The Story
Why it exists.
The beginning
Comme des Garçons launched the Series 4 Cologne collection as a modern return to 18th-century alchemy, a splash in three fragrances. The brief was simple: take the cologne format seriously. Not as a body splash or an afterthought, but as a complete composition. Anbar, created by Mark Buxton, answers that brief by pairing bright citrus with something unexpected: warmth that lasts.
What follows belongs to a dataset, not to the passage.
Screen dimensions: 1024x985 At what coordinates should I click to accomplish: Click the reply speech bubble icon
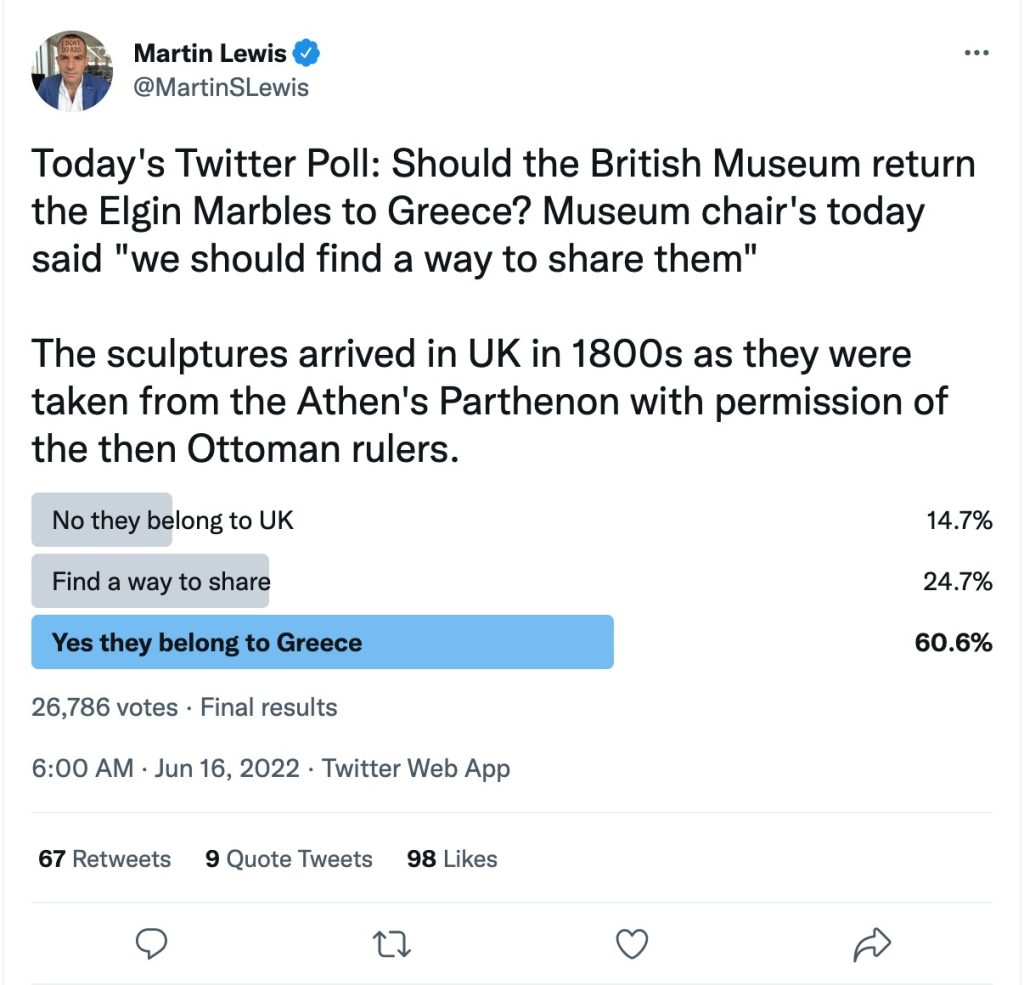150,943
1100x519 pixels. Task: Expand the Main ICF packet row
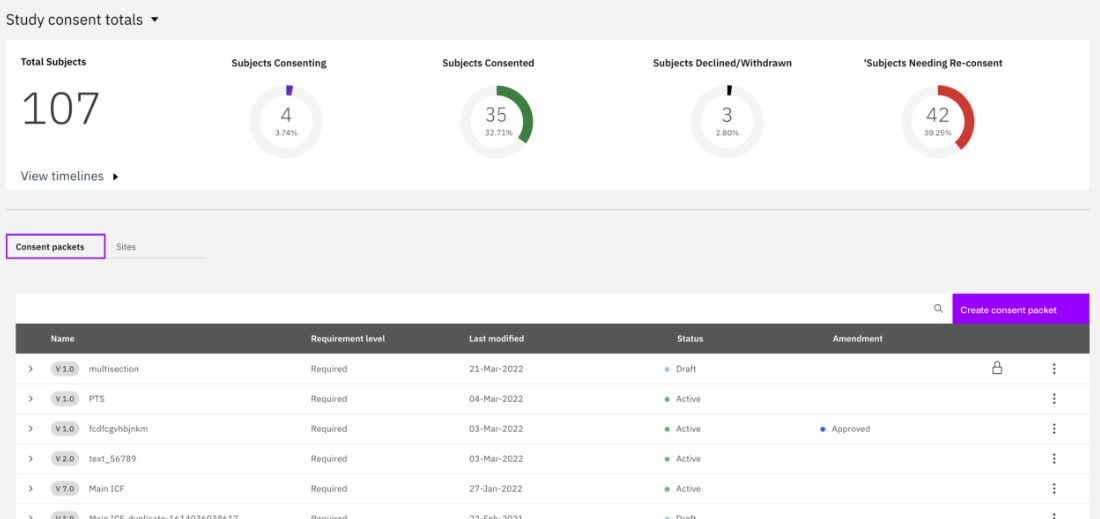click(31, 489)
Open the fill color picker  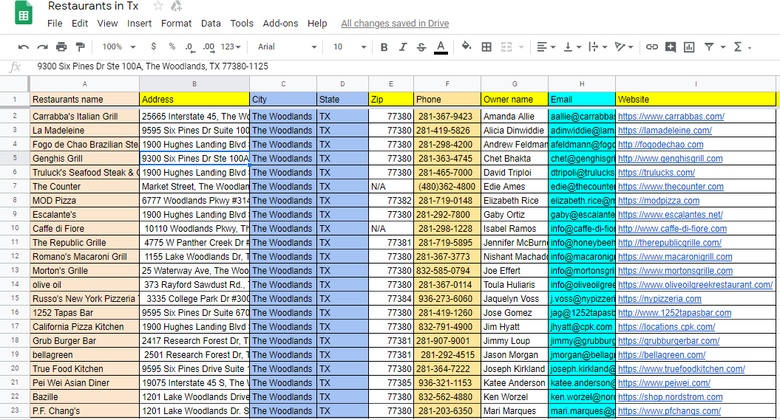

What makes Anbar work is the tension between freshness and sensuality. Bergamot and mandarin open clean, that's the 18th-century cologne DNA showing through. But clove, carnation, and amber introduce a warmth that prevents the whole thing from simply evaporating. The sensual musk in the base is the real move here: it keeps the composition grounded long after the citrus fades, which is not something you can say about most colognes. The heart adds lavender too, which softens the spice just enough to keep everything wearably integrated.
The evolution
Anbar opens bright and immediate, bergamot, mandarin, lemon blossom hitting together in the first few minutes. It's clean. It's citrus. It does exactly what you expect from a cologne. Then something shifts. Around the 15-minute mark, the clove and carnation start to push through, warming the composition without killing the freshness. The lavender keeps it soft. The amber starts to build, adding body. By the hour, the citrus hasn't disappeared, it's just sharing space with something warmer. That's the clever part: it doesn't abandon what it promised. It just adds to it. The drydown is where Anbar earns its reputation. The sensual musk doesn't project much, it stays close, intimate, almost a secret. But it extends the wear significantly. Four to six hours on most skin, with the last hour being warm skin, not empty air.
Cultural impact
Anbar occupies a specific corner of the fragrance world: it's for someone who wants an androgynous citrus that doesn't disappear in 30 minutes. The 2002 release found an audience among CdG devotees and fragrance enthusiasts tired of choosing between fresh and long-lasting. It's not a crowd-pleaser in the traditional sense, the clove and carnation keep it from being completely safe, but for those who find it, it tends to become a regular rotation.